─── EXTRACTED TEXT

Nurse saved from cardiac arrest during training on life-threatening condition

It was a real heart-stopping moment for a New Hampshire nurse.

A nurse was at a training session for treating cardiac arrest when she experienced the life-threatening condition herself — and her colleagues jumped in to save her.

Andy Hoang, a first-year nurse at Dartmouth-Hitchcock Medical Center in Lebanon, recalled how she began to feel dizzy and sat down during the course in November.

“That’s the last thing I remember. I woke up to a room full of doctors and nurses,” Hoang told the Associated Press.

Her medical colleagues ditched the mannequin and sprung into action with a real patient.

“One checked her carotid, one her femoral (arteries), and she did not have a pulse,” instructor Lisa Davenport said, adding that the nurses began CPR and issued a dreaded “code blue” for an emergency team.

“What was really stressful about the situation was that we never had a real code blue in the center. We train for them all the time,” Davenport added.

Andy Hoang, a nurse in New Hampshire, was saved by her colleagues when she suffered cardiac arrest while learning how to treat one. AP
Nurse Andy Hoang was saved by her colleagues when she suffered cardiac arrest while learning how to treat one. AP

In another lucky break, a nearby critical care team quickly hooked Hoang up to a defibrillator for monitoring, inserted an IV line and placed her on oxygen.

A doctor and another nurse then rushed in with so-called crash carts, which are filled with emergency equipment, while Hoang was already waking up in the ER after a scary 15 minutes.

“It worked out, but it was pretty frightening for all of us,” Davenport said. “You just don’t expect that to happen with someone as young as Andy.”

“I woke up to a room full of doctors and nurses,” Hoang said after she was saved. AP

Hoang, who has since returned to duty, agreed.

“I would say I’m your pretty average healthy 23-year-old,” she said, adding that she works out and eats well. “I’m on my feet 12, 13 hours a day at work, so I want to make sure that I’m in shape for that.”

Hoang added that that before the day of the incident, she had also passed out a couple of times – the first after she hadn’t eaten and her blood sugar was low, and the second when she experienced abdominal pain.

──────
─── SUPPLIED DATA

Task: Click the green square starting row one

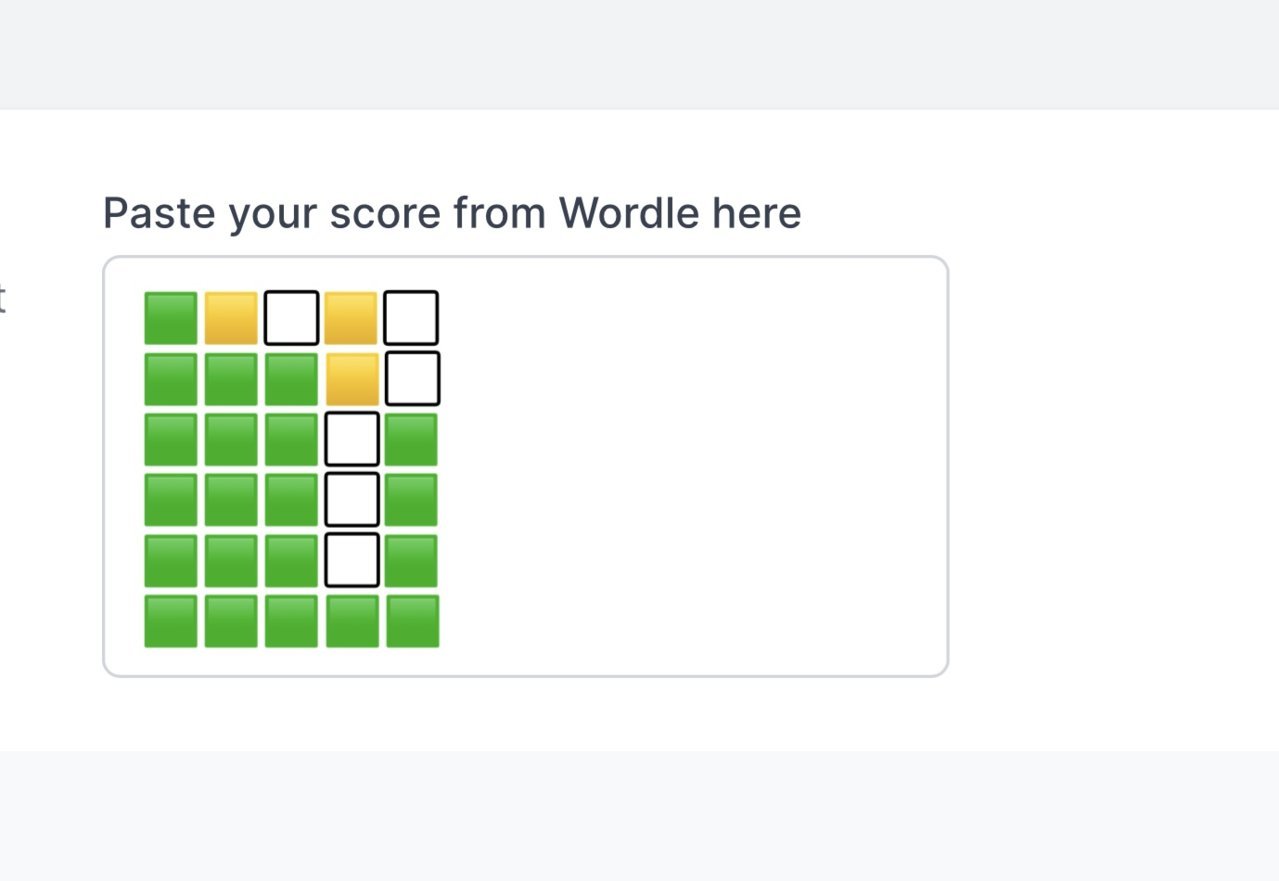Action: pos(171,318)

──────
─── SUPPLIED DATA

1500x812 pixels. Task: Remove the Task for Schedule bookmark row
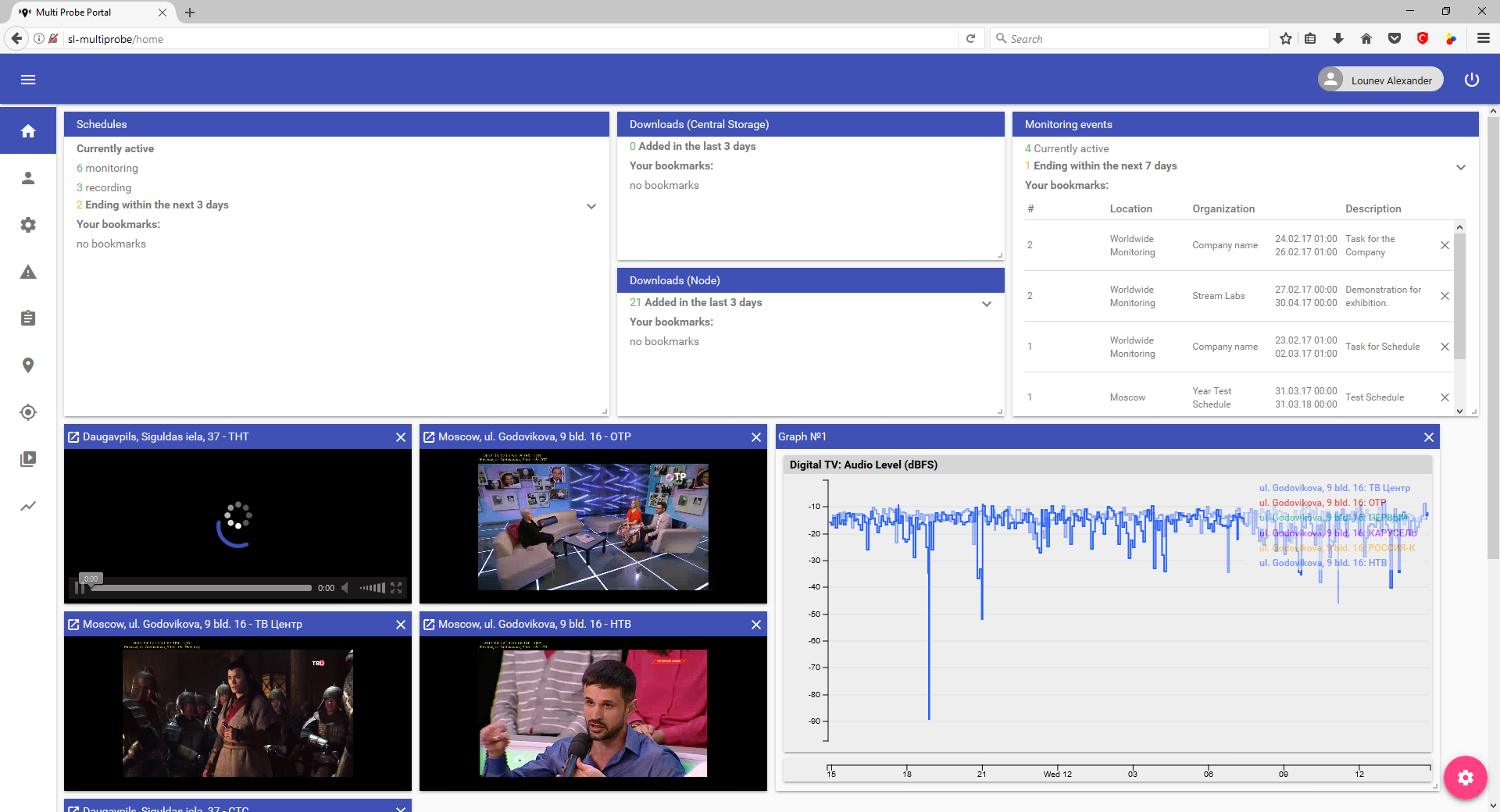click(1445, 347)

──────
─── SUPPLIED DATA

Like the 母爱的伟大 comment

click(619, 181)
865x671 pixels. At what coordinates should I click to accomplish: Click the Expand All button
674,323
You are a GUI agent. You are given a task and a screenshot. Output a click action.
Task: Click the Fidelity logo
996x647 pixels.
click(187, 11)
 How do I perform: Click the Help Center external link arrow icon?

──────

*ACTIVITY*
Reproduce the passage of the nurse cardiac arrest article that falls between "It was a real" and "an emergency team.", inclusive, with no changes.

*TASK SOLUTION*
It was a real heart-stopping moment for a New Hampshire nurse.

A nurse was at a training session for treating cardiac arrest when she experienced the life-threatening condition herself — and her colleagues jumped in to save her.

Andy Hoang, a first-year nurse at Dartmouth-Hitchcock Medical Center in Lebanon, recalled how she began to feel dizzy and sat down during the course in November.

“That’s the last thing I remember. I woke up to a room full of doctors and nurses,” Hoang told the Associated Press.

Her medical colleagues ditched the mannequin and sprung into action with a real patient.

“One checked her carotid, one her femoral (arteries), and she did not have a pulse,” instructor Lisa Davenport said, adding that the nurses began CPR and issued a dreaded “code blue” for an emergency team.